Mais voyons d’abord ce qui constitue généralement une menace pour la sécurité alimentaire d’un pays. Il y a : la sécheresse ou les inondations; l’usage intensif d’engrais chimiques, de pesticides et d’additifs; la culture de produits transgéniques; la dépendance accrue aux importations de produits alimentaires; la vente d’aliments avariés ou toxiques, ou qui ne respectent pas les conditions hygiéniques de fabrication. Dans ces cas l’Etat doit s’assurer que les règlements et normes d’hygiène alimentaire répondent aux exigences de production, d’importation et exportation d’aliments, tout en protégeant la santé des consommateurs. Or, tout cela relève des services de contrôle appelés à appliquer des lois et normes en vigueur.
Kaïs Saïed a une approche toute autre. Pour lui, l’objectif de la sécurité alimentaire est l’accès de tous, à tout moment, à une alimentation saine et suffisante pour mener une vie active et avoir une bonne santé. Un objectif imaginaire qui ne se réalise qu’en pays de Cocagne. C’est que lorsqu’on se réfère « à tous », on doit appliquer le principe que la sécurité alimentaire passe par la réduction de la pauvreté grâce à une production et une disponibilité alimentaires suffisantes.

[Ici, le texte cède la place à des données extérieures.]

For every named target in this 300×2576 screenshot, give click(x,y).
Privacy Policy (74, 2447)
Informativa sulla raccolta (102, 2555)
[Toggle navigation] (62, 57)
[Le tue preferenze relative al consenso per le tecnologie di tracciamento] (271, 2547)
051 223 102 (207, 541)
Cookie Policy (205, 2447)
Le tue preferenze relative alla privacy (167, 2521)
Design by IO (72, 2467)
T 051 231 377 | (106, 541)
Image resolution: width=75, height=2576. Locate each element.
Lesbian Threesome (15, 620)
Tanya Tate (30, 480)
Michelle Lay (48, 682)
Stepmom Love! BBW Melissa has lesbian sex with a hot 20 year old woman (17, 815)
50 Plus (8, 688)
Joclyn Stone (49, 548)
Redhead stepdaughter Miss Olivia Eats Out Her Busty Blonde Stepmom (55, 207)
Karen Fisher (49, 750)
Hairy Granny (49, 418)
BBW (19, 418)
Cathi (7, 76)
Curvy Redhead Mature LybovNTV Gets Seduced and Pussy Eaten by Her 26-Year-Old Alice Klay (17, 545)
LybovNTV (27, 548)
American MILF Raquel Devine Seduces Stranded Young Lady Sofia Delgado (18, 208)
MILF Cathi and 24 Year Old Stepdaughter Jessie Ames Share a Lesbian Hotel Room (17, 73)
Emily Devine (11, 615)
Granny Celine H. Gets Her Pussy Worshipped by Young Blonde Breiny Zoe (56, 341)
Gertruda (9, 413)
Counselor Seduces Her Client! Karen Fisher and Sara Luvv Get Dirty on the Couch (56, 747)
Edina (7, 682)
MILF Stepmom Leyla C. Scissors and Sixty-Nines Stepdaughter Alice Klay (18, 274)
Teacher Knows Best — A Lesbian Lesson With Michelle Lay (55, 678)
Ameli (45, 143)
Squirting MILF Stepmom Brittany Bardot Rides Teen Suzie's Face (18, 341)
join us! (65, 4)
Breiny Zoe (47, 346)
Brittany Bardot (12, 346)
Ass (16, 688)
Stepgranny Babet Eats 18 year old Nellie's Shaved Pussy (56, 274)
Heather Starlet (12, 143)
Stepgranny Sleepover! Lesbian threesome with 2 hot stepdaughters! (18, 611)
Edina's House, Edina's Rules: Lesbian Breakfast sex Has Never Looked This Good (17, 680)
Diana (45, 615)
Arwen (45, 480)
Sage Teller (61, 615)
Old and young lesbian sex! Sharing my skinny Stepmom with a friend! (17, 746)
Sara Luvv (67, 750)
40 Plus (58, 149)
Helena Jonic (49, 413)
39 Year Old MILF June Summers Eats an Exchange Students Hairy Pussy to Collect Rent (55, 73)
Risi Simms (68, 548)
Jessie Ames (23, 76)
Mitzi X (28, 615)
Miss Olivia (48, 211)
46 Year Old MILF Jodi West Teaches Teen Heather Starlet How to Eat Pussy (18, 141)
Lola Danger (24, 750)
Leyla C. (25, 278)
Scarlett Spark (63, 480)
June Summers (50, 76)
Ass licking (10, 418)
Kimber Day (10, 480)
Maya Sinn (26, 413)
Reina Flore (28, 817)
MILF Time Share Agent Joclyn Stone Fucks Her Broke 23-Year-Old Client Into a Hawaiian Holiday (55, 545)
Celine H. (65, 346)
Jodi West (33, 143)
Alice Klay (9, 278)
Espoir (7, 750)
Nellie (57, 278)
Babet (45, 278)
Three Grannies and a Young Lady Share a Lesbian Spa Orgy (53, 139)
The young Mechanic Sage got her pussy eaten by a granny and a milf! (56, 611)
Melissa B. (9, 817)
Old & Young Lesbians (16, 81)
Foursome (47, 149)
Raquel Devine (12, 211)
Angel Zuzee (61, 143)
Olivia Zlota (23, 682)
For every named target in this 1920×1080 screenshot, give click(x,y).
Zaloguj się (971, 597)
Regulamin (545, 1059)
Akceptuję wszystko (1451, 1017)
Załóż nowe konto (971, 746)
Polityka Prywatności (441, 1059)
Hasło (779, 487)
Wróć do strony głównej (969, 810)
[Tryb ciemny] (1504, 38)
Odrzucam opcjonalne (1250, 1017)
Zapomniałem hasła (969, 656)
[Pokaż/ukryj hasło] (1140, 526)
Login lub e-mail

Or pour se faire, les ménages doivent disposer d’un pouvoir d’achat suffisant pour acheter leur nourriture dont les prix sont devenus incontrôlables. Et n’en déplaise à certains, dans une économie de marché, l’Etat ne fixe pas les prix, encore moins son chef. De même, il n’est pas capable non plus d’assurer l’autosuffisance alimentaire. Et ce, tant que le commerce mondial continuera à influencer les quantités d’aliments produits et échangés, à manipuler les besoins des consommateurs et à déterminer les prix, eux-mêmes liés aux aléas politiques et climatiques. En l’absence de vigilance et de l’application d’une justice égale pour tous, toute autre approche relève du mythe d’un complot capitaliste ou ploutocratique pour dominer et exploiter le genre humain.